WHAT YOU SHOULD DO:
Which of the lines below hold "Brandy"? Please return each one.

Stored items:
● ● ● ● ●

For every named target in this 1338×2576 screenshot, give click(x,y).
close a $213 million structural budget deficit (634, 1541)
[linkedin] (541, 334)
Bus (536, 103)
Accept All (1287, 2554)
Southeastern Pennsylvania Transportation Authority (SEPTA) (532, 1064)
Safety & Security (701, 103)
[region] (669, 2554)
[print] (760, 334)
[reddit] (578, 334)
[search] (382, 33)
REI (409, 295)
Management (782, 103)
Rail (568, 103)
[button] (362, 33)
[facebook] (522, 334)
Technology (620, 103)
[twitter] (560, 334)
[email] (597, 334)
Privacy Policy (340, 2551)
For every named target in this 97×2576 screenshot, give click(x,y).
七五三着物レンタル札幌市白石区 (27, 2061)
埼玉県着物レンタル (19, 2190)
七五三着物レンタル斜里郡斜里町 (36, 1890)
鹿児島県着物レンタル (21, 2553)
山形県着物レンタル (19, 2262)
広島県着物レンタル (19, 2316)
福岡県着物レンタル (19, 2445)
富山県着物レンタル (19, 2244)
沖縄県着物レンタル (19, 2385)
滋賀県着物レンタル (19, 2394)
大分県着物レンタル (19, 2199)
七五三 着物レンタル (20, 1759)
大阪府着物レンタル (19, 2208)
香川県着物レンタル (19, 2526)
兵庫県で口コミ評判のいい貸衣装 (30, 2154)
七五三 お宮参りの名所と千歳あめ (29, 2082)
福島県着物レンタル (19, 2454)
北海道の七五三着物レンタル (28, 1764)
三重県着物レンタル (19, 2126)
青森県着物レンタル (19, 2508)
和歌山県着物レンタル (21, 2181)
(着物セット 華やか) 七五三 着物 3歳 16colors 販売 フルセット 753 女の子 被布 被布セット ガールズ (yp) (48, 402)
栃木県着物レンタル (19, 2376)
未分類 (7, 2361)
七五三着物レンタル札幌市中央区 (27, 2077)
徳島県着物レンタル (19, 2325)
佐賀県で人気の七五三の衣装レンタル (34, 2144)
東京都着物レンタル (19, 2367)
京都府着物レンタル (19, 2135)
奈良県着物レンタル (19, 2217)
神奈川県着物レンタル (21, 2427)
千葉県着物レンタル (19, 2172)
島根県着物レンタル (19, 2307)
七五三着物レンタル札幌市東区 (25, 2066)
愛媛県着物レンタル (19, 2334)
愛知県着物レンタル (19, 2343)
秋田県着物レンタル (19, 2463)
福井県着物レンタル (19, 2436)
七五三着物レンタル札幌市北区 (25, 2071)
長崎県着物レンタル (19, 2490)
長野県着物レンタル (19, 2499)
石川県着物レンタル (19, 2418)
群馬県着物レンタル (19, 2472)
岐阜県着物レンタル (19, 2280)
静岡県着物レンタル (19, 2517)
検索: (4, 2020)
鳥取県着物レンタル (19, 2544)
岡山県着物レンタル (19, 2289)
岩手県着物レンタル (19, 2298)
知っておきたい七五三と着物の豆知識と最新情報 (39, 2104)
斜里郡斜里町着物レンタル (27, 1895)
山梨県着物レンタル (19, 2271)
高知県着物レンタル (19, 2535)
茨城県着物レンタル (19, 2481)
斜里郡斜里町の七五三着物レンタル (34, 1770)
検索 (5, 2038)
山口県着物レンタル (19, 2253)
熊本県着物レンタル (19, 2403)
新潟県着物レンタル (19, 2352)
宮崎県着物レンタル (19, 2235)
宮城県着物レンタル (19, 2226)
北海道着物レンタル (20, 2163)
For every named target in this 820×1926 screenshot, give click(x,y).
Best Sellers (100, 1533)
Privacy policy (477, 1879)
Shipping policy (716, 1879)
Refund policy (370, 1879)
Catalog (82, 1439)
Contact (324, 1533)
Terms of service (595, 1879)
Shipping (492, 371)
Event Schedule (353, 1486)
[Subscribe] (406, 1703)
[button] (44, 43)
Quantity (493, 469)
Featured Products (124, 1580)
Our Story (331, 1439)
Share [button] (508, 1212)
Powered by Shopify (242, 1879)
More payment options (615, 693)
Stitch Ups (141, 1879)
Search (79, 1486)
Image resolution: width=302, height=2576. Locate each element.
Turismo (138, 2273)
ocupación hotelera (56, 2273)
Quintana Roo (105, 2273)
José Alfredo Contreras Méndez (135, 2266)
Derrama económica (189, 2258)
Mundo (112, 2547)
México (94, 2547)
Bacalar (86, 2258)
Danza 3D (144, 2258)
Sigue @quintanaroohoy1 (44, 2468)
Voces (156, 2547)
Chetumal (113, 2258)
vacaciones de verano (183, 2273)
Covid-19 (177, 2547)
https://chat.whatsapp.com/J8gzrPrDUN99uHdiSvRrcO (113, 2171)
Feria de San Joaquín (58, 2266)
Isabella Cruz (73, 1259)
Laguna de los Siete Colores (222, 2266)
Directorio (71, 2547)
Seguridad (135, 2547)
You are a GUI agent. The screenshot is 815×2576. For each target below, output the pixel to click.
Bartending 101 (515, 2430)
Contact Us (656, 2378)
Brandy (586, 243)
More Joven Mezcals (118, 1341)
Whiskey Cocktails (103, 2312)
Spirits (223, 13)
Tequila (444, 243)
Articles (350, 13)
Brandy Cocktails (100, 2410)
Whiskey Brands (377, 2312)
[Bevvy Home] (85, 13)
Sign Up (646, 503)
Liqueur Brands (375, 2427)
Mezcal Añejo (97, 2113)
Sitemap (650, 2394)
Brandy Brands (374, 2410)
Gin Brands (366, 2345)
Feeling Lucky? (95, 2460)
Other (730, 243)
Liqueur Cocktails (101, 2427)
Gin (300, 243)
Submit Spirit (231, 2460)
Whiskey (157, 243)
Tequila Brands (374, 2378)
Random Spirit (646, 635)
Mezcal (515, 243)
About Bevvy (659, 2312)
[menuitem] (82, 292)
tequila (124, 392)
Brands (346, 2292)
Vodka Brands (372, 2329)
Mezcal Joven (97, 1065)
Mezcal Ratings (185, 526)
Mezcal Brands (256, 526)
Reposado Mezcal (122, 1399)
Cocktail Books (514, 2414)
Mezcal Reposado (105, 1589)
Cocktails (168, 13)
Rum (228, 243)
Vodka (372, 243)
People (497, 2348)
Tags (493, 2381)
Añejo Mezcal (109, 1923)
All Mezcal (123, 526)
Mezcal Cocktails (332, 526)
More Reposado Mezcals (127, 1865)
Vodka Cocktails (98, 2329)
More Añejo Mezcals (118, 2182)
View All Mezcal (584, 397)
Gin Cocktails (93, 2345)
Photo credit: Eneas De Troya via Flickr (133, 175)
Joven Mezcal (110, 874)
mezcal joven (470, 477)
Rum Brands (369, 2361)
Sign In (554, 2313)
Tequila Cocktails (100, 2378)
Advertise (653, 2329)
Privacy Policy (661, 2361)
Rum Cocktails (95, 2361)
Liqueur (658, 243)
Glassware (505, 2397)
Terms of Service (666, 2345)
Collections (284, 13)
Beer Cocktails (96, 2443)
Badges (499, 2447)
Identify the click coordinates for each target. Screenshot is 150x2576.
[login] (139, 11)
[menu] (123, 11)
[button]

● ● ● ● ●

RESULT OF THE TASK:
Brandy (586, 243)
Brandy Cocktails (100, 2410)
Brandy Brands (374, 2410)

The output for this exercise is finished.